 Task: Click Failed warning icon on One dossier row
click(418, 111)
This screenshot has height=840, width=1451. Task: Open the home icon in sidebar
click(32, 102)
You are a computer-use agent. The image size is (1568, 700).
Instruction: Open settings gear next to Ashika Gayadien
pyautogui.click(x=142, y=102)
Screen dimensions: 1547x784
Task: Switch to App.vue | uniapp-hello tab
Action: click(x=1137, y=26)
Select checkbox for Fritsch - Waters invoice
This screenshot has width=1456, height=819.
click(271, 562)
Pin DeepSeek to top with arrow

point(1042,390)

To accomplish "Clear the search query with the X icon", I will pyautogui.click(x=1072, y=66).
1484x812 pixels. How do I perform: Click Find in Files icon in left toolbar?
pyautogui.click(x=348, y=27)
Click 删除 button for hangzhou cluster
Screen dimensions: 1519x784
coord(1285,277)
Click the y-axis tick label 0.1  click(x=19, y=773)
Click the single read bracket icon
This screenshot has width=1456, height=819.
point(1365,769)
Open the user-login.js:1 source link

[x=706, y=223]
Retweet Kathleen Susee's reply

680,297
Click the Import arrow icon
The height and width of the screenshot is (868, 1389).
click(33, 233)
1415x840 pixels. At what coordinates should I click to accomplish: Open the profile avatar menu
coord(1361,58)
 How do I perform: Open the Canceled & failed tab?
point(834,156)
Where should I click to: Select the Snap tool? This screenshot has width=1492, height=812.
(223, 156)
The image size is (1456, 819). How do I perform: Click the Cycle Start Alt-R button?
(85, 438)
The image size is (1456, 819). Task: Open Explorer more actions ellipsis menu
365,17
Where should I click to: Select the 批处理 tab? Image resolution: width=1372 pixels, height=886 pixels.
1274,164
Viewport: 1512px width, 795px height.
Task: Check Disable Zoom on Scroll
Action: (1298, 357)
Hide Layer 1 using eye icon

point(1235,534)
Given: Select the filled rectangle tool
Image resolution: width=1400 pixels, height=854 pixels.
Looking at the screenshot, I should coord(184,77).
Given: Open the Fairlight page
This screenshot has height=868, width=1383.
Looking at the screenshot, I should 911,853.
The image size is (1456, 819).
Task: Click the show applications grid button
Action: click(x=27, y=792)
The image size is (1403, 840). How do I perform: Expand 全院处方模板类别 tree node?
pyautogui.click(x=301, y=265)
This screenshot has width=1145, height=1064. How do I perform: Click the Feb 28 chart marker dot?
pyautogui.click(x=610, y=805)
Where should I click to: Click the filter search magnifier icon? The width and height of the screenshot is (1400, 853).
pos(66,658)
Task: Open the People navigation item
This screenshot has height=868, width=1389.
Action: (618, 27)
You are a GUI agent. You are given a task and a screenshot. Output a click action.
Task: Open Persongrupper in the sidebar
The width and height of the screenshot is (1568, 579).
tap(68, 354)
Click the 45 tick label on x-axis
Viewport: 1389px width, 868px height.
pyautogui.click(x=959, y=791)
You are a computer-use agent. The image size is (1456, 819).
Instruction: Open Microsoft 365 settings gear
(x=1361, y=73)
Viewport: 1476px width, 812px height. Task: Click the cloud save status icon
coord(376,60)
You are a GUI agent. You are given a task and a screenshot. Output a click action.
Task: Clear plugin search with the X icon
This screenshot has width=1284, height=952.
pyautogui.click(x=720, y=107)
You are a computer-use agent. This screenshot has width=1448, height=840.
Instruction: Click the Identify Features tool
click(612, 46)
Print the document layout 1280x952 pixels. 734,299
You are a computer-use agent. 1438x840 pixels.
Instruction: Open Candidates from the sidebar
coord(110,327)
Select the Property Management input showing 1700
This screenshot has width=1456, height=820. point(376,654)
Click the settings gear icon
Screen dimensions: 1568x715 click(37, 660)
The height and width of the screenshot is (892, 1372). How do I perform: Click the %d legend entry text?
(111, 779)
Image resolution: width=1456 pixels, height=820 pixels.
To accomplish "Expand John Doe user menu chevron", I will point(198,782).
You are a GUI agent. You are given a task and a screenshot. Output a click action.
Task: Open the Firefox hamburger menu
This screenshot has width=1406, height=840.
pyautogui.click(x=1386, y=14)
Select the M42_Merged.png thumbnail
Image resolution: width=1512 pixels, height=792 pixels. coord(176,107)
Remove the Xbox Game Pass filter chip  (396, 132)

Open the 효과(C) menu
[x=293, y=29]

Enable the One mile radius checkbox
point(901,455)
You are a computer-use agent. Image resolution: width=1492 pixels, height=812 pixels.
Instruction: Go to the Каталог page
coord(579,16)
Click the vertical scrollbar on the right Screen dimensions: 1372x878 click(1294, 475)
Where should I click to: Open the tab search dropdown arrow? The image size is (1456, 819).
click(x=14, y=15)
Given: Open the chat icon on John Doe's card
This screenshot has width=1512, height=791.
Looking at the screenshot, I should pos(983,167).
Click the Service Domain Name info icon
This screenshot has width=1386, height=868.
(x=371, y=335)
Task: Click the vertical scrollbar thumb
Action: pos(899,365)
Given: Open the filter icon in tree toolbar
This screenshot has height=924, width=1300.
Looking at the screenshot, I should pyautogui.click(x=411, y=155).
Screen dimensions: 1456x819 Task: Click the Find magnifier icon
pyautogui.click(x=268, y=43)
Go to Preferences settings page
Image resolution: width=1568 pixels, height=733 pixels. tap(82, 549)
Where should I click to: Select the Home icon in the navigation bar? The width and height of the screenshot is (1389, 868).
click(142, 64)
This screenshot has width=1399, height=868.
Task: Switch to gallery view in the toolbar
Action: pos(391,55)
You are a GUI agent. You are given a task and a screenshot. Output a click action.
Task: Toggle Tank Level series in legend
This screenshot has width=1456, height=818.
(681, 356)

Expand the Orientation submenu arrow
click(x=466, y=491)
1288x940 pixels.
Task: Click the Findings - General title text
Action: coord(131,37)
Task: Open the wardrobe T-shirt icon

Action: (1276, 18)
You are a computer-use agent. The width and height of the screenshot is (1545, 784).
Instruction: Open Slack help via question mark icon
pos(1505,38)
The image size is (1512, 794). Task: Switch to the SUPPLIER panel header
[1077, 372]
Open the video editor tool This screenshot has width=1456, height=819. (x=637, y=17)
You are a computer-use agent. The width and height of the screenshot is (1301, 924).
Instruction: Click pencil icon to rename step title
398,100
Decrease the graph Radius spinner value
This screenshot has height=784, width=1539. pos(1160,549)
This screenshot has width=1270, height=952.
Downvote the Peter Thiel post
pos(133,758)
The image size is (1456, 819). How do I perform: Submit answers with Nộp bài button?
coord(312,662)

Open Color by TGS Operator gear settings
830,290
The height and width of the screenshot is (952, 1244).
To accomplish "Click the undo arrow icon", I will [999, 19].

□ □ □ □ □ □ □

■ **Required action**: In full and exactly as written, reproduce the records above.

■ **Exercise output**:
 Task: Click Failed warning icon on One dossier row
click(418, 111)
This screenshot has height=840, width=1451. Task: Open the home icon in sidebar
click(32, 102)
You are a computer-use agent. The image size is (1568, 700).
Instruction: Open settings gear next to Ashika Gayadien
pyautogui.click(x=142, y=102)
Screen dimensions: 1547x784
Task: Switch to App.vue | uniapp-hello tab
Action: click(x=1137, y=26)
Select checkbox for Fritsch - Waters invoice
This screenshot has width=1456, height=819.
click(271, 562)
Pin DeepSeek to top with arrow

point(1042,390)

To accomplish "Clear the search query with the X icon", I will pyautogui.click(x=1072, y=66).
1484x812 pixels. How do I perform: Click Find in Files icon in left toolbar?
pyautogui.click(x=348, y=27)
Click 删除 button for hangzhou cluster
Screen dimensions: 1519x784
coord(1285,277)
Click the y-axis tick label 0.1  click(x=19, y=773)
Click the single read bracket icon
This screenshot has width=1456, height=819.
point(1365,769)
Open the user-login.js:1 source link

[x=706, y=223]
Retweet Kathleen Susee's reply

680,297
Click the Import arrow icon
The height and width of the screenshot is (868, 1389).
click(33, 233)
1415x840 pixels. At what coordinates should I click to accomplish: Open the profile avatar menu
coord(1361,58)
 How do I perform: Open the Canceled & failed tab?
point(834,156)
Where should I click to: Select the Snap tool? This screenshot has width=1492, height=812.
(223, 156)
The image size is (1456, 819). How do I perform: Click the Cycle Start Alt-R button?
(85, 438)
The image size is (1456, 819). Task: Open Explorer more actions ellipsis menu
365,17
Where should I click to: Select the 批处理 tab? Image resolution: width=1372 pixels, height=886 pixels.
1274,164
Viewport: 1512px width, 795px height.
Task: Check Disable Zoom on Scroll
Action: (1298, 357)
Hide Layer 1 using eye icon

point(1235,534)
Given: Select the filled rectangle tool
Image resolution: width=1400 pixels, height=854 pixels.
Looking at the screenshot, I should coord(184,77).
Given: Open the Fairlight page
This screenshot has height=868, width=1383.
Looking at the screenshot, I should 911,853.
The image size is (1456, 819).
Task: Click the show applications grid button
Action: click(x=27, y=792)
The image size is (1403, 840). How do I perform: Expand 全院处方模板类别 tree node?
pyautogui.click(x=301, y=265)
This screenshot has width=1145, height=1064. How do I perform: Click the Feb 28 chart marker dot?
pyautogui.click(x=610, y=805)
Where should I click to: Click the filter search magnifier icon? The width and height of the screenshot is (1400, 853).
pos(66,658)
Task: Open the People navigation item
This screenshot has height=868, width=1389.
Action: (618, 27)
You are a GUI agent. You are given a task and a screenshot. Output a click action.
Task: Open Persongrupper in the sidebar
The width and height of the screenshot is (1568, 579).
tap(68, 354)
Click the 45 tick label on x-axis
Viewport: 1389px width, 868px height.
pyautogui.click(x=959, y=791)
You are a computer-use agent. The image size is (1456, 819).
Instruction: Open Microsoft 365 settings gear
(x=1361, y=73)
Viewport: 1476px width, 812px height. Task: Click the cloud save status icon
coord(376,60)
You are a GUI agent. You are given a task and a screenshot. Output a click action.
Task: Clear plugin search with the X icon
This screenshot has width=1284, height=952.
pyautogui.click(x=720, y=107)
You are a computer-use agent. This screenshot has width=1448, height=840.
Instruction: Click the Identify Features tool
click(612, 46)
Print the document layout 1280x952 pixels. 734,299
You are a computer-use agent. 1438x840 pixels.
Instruction: Open Candidates from the sidebar
coord(110,327)
Select the Property Management input showing 1700
This screenshot has width=1456, height=820. point(376,654)
Click the settings gear icon
Screen dimensions: 1568x715 click(37, 660)
The height and width of the screenshot is (892, 1372). How do I perform: Click the %d legend entry text?
(111, 779)
Image resolution: width=1456 pixels, height=820 pixels.
To accomplish "Expand John Doe user menu chevron", I will point(198,782).
You are a GUI agent. You are given a task and a screenshot. Output a click action.
Task: Open the Firefox hamburger menu
This screenshot has width=1406, height=840.
pyautogui.click(x=1386, y=14)
Select the M42_Merged.png thumbnail
Image resolution: width=1512 pixels, height=792 pixels. coord(176,107)
Remove the Xbox Game Pass filter chip  (396, 132)

Open the 효과(C) menu
[x=293, y=29]

Enable the One mile radius checkbox
point(901,455)
You are a computer-use agent. Image resolution: width=1492 pixels, height=812 pixels.
Instruction: Go to the Каталог page
coord(579,16)
Click the vertical scrollbar on the right Screen dimensions: 1372x878 click(1294, 475)
Where should I click to: Open the tab search dropdown arrow? The image size is (1456, 819).
click(x=14, y=15)
Given: Open the chat icon on John Doe's card
This screenshot has width=1512, height=791.
Looking at the screenshot, I should pos(983,167).
Click the Service Domain Name info icon
This screenshot has width=1386, height=868.
(x=371, y=335)
Task: Click the vertical scrollbar thumb
Action: pos(899,365)
Given: Open the filter icon in tree toolbar
This screenshot has height=924, width=1300.
Looking at the screenshot, I should pyautogui.click(x=411, y=155).
Screen dimensions: 1456x819 Task: Click the Find magnifier icon
pyautogui.click(x=268, y=43)
Go to Preferences settings page
Image resolution: width=1568 pixels, height=733 pixels. tap(82, 549)
Where should I click to: Select the Home icon in the navigation bar? The width and height of the screenshot is (1389, 868).
click(142, 64)
This screenshot has width=1399, height=868.
Task: Switch to gallery view in the toolbar
Action: pos(391,55)
You are a GUI agent. You are given a task and a screenshot. Output a click action.
Task: Toggle Tank Level series in legend
This screenshot has width=1456, height=818.
(681, 356)

Expand the Orientation submenu arrow
click(x=466, y=491)
1288x940 pixels.
Task: Click the Findings - General title text
Action: coord(131,37)
Task: Open the wardrobe T-shirt icon

Action: (1276, 18)
You are a computer-use agent. The width and height of the screenshot is (1545, 784).
Instruction: Open Slack help via question mark icon
pos(1505,38)
The image size is (1512, 794). Task: Switch to the SUPPLIER panel header
[1077, 372]
Open the video editor tool This screenshot has width=1456, height=819. (x=637, y=17)
You are a computer-use agent. The width and height of the screenshot is (1301, 924).
Instruction: Click pencil icon to rename step title
398,100
Decrease the graph Radius spinner value
This screenshot has height=784, width=1539. pos(1160,549)
This screenshot has width=1270, height=952.
Downvote the Peter Thiel post
pos(133,758)
The image size is (1456, 819). How do I perform: Submit answers with Nộp bài button?
coord(312,662)

Open Color by TGS Operator gear settings
830,290
The height and width of the screenshot is (952, 1244).
To accomplish "Click the undo arrow icon", I will [999, 19].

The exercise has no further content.